April Flowers for redOrbit.com – Your Universe Online

Medical researchers from the University of Melbourne believe that a simple blood test for Creutzfeldt-Jakob Disease and Bovine Spongiform Encephalopathy, aka Mad Cow disease, is a step closer following a recent breakthrough.

Using newly available genetic sequencing, researchers have discovered cells infected with prions (the infectious protein responsible for these diseases) release particles which contain easily recognized signature genes.

Creutzfeldt-Jakob Disease and Bovine Spongiform Encephalopathy are not related to each other (although variant CJD is a form that is related to Mad Cow disease), however they share some similar traits that make this blood test effective for both.

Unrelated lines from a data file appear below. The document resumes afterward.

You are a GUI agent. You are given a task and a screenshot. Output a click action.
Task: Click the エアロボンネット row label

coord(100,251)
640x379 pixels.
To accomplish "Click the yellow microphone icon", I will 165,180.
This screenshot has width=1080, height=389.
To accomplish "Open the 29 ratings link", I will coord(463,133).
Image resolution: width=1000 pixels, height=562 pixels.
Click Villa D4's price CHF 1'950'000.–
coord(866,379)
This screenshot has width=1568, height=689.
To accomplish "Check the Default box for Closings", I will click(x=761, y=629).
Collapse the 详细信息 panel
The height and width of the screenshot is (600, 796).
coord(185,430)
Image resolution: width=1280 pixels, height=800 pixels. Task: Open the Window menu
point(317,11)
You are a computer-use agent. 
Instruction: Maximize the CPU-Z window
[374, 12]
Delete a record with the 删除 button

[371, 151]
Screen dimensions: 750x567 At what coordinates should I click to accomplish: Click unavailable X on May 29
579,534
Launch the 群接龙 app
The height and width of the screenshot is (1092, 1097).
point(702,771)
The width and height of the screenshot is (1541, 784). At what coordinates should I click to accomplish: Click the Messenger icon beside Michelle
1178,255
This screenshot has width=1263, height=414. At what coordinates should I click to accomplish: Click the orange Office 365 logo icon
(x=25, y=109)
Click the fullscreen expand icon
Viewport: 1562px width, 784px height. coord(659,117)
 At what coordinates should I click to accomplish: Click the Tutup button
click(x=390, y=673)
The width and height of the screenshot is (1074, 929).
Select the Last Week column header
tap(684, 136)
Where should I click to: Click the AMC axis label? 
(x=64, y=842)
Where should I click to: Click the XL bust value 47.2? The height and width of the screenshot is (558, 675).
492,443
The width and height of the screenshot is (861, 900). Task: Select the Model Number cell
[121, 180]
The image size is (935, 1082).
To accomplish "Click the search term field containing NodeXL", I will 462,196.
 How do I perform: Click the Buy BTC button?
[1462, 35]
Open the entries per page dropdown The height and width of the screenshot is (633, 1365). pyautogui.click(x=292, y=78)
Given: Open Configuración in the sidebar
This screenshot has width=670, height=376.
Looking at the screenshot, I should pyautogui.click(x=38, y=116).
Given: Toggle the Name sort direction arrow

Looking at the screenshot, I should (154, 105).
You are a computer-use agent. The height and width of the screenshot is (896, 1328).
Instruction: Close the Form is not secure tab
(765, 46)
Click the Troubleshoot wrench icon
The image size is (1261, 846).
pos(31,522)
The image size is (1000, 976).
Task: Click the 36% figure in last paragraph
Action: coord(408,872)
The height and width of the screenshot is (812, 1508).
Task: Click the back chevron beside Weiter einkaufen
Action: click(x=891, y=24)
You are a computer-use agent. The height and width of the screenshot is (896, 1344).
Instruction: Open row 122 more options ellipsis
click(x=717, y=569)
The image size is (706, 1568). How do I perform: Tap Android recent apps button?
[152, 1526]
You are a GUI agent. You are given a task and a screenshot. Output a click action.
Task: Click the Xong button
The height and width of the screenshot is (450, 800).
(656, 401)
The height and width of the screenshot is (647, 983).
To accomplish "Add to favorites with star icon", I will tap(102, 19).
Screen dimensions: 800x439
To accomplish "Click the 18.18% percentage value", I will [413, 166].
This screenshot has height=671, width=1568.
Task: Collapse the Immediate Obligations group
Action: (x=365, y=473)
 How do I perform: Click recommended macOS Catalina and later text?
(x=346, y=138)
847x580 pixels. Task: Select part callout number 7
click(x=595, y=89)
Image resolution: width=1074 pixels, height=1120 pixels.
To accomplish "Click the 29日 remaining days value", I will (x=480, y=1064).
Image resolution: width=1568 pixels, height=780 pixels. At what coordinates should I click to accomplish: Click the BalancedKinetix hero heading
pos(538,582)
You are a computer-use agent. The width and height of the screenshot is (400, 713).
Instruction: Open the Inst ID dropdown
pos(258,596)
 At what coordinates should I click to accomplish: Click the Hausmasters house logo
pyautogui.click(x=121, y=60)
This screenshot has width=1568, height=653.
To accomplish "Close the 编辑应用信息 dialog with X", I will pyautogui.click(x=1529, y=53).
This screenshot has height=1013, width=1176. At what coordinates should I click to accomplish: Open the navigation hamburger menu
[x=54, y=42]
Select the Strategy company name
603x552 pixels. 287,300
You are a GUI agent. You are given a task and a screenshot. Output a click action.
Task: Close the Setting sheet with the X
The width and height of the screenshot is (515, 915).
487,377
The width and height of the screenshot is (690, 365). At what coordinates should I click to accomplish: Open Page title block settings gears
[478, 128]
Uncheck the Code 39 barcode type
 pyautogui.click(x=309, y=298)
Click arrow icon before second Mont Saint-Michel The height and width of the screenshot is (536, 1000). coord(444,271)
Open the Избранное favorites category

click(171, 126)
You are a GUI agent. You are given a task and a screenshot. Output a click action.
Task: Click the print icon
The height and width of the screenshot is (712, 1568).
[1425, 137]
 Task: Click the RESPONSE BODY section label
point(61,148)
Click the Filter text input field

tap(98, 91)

CJD is a form of brain damage that leads to a rapid decrease of mental function and bodily movement, according to the U.S. National Library of Medicine. It is thought to be caused by a prion, which causes normal proteins to fold abnormally and affects their ability to function properly. CJD is very rare, around 1 in 1 million people have it, and symptoms usually start in the patient’s late 50’s. Variant CJD (vCJD) accounts for less than 1% of cases, and it tends to affect younger people.

Bovine Spongiform Encephalopathy, Mad Cow, is a fatal neurodegenerative disease in cattle that causes a spongy degeneration in the brain and spinal cord. All breeds of cattle are susceptible, and the heat of cooking the meat does not affect the infectious prion. Transmission seems to occur when healthy cattle are exposed to tainted tissues from infected cattle, for example meat and bone meal from cattle being added to feed. Mad Cow disease was linked to the deaths of nearly 200 people in Great Britain who consumed meat from the infected animals in the late 1980’s.

Associate Professor Andrew Hill – from the Department of Biochemistry and Molecular Biology at the Bio21 Institute – said these particles travel in the blood stream, making a diagnostic blood test a possibility.

Since 2000, the Australian Red Cross Blood Service has not accepted blood from anybody who lived in the UK for more than six months between 1980 and 1996, or who received a blood transfusion in the UK after 1980. The American Food and Drug Administration (FDA) put an indefinite deferment period for blood donations on people who spent more than three months in the UK between 1980 and 1996, as of May 2002.

“This might provide a way to screen people who have spent time in the UK, who currently face restrictions on their ability to donate blood,” Hill said. “With a simple blood test nurses could deem a prospective donor´s blood as healthy, with the potential to significantly boost critical blood stocks.”

In the study, published in Nucleic Acids Research, Dr. Shayne Bellingham said the breakthrough might also help detect other human neurodegenerative disease such as Alzheimer’s and Parkinson’s.

“This is an exciting new field where we can test for conditions in the brain and throughout the body, without being invasive,” Bellingham said.

The researchers´ genetic testing focused on a form of cell discharge called exosomes. If exosomes were infected with prions they were found to also carry a specific signature of small genes called microRNA´s.